Es ist nicht schön, früh aufzustehen und zu wissen, dass man heute die lieben Entchen auf den Weg in die Kühltruhe schicken muss.
…aber bald ist Weihnachten und wat mutt, dat mutt.
Man könnte dieses unangenehme Prozedere auch outsourcen, allerdings wäre das in dem Fall sehr inkonsequent, da ich die Plattfüße faktisch schon von Ei auf kannte.

…da will man sie dann doch nicht so anonym sterben lassen.

Diesen Hang zum Pragmatismus mit konsequent durchgeführten, weil abgeleiteten Handlungen aus den sich philosophisch ergebenden Schlüssen bereute ich dann später beim Rupfen.

Vermutet hatte ich, dass das Töten wieder für gefühlsmäßige Missstimmung sorgt, allerdings ist es wie bei allen Dingen, mit etwas Praxis kann man sich auch an sauber ausgeführten Arbeiten etwas blutigerer Natur dann erfreuen.
Schön präzise, in Würde, den Tierchen auf der Wiese den Weg ins Nirvana frei gemacht.

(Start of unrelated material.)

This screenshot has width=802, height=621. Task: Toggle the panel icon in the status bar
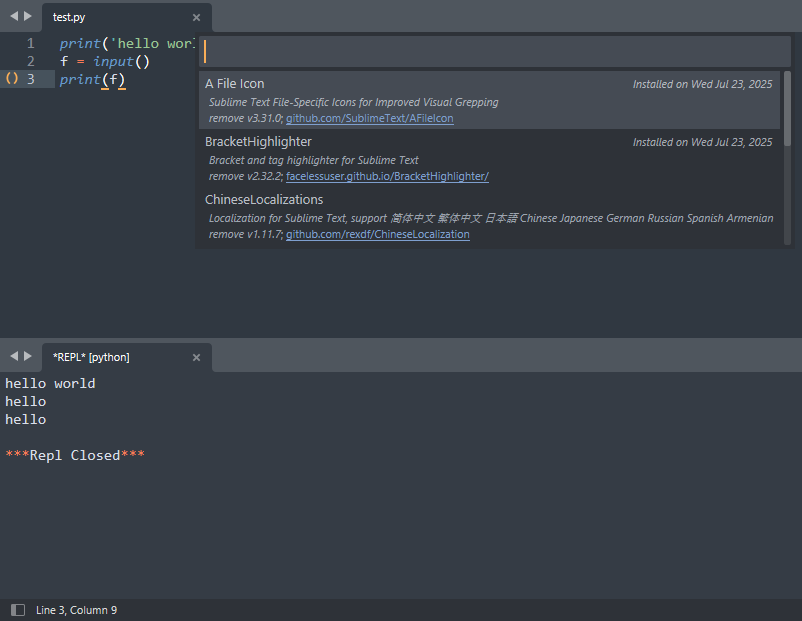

Nächste Jahr bringe ich sie dann zumindest zum Rupfen weg.

…dick und fett in den Terminkalender.

Zwei hatten Stoppeln, die mich dem Wahnsinn sehr, sehr nahe brachten.

Sie waren dieses Jahr auch nicht so groß, aber gehungert haben die nicht →

enten fett

…wenn wir dann die ganzen Enten würdevoll auf Beifuss bestattet haben, sehen unsere Innereien wahrscheinlich genauso aus.